Enjoying Life: The Best Wonders To Visit On Holiday

The British Museum – London

FOR THE FIRST-TIMER – It’s massive. Plan your attack or you’ll burn out. The Lindow Man and the Egyptian mummies are creepy-cool. The tessellated glass roof in the Great Court is awe-inspiring and Instagram-worthy. The Rosetta Stone’s always mobbed—just skip it.

MOST OVERLOOKED – The clocks and watches room. Yeah, it sounds boring, but go just before the hour for a harmony of tinkles and bongs when the clocks strike— it’s kind of magical. Also magical: a ship clock that once fired cannons and played music to mark the time.

RETURN TRIP TO-DOS – The gold jewellery and ornaments in the Ancient Iran room bring the country’s cultural history to life. Same goes for the European artifacts, such as Anglo-Saxon burial masks and 12th-century chess pieces made from walrus tusks. Don’t miss the controversial Elgin Marbles: they make up half the surviving Parthenon sculptures, and are some of the finest Athenian artifacts in the world.

In Private Hands – Whether for prestige, passion, or tax breaks—or all of the above—Germany has more privately owned art museums accessible to the public than any other nation.

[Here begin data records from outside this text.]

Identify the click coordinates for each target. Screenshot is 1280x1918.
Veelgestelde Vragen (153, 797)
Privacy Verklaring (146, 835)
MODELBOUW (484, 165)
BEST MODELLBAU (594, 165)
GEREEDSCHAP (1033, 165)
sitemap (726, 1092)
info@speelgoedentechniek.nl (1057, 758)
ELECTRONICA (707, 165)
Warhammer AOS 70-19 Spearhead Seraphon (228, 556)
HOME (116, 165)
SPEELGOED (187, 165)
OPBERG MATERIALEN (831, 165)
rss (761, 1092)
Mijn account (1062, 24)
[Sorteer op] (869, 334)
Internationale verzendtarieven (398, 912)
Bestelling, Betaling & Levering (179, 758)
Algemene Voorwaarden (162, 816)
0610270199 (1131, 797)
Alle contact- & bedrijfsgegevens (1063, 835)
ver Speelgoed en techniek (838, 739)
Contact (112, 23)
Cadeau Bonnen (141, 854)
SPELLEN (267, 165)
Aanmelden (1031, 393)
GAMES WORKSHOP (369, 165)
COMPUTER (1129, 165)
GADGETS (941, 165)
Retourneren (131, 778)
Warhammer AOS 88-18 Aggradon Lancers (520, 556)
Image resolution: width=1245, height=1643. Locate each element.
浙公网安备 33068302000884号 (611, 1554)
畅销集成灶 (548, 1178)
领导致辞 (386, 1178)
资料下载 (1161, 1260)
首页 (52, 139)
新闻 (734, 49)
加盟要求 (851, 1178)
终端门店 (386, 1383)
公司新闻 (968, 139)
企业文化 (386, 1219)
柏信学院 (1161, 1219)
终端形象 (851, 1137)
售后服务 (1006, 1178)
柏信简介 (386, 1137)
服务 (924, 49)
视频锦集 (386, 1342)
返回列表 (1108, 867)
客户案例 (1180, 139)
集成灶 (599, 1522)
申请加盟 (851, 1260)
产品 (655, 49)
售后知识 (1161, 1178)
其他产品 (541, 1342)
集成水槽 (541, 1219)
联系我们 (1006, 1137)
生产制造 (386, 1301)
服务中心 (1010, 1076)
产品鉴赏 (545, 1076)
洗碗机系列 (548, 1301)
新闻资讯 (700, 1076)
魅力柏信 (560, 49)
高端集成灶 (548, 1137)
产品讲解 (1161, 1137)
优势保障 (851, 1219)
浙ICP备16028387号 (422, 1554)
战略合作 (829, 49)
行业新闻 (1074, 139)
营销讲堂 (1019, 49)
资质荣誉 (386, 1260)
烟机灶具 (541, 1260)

Many of the finest examples are in Berlin, such as the Boros Collection, a selection of contemporary works housed in a World War II bunker. This summer, the city will get a much anticipated outpost of the Julia Stoschek Collection, a multimedia art institution based in Dusseldorf. South of Stuttgart, a modern concrete building houses Museum Ritter, an impressive array of abstract works.

And in Duderstadt, billionaire Hans Georg Nader has created Kunsthalle HGN, a gallery touting the work of contemporary German artists like Neo Rauch and Helmut Newton. Thanks to deep pockets, the architecture of many private museums is as striking as the collections, as is the case with the Langen Foundation, designed by Japanese architect Tadao Ando. It has Europe’s largest private holding of works by Jean Dubuffet, as well as 350 Japanese pieces spanning the 12th to 20th centuries. It makes the otherwise lackluster destination of Neuss, an industrial city near Dusseldorf, worth the trip.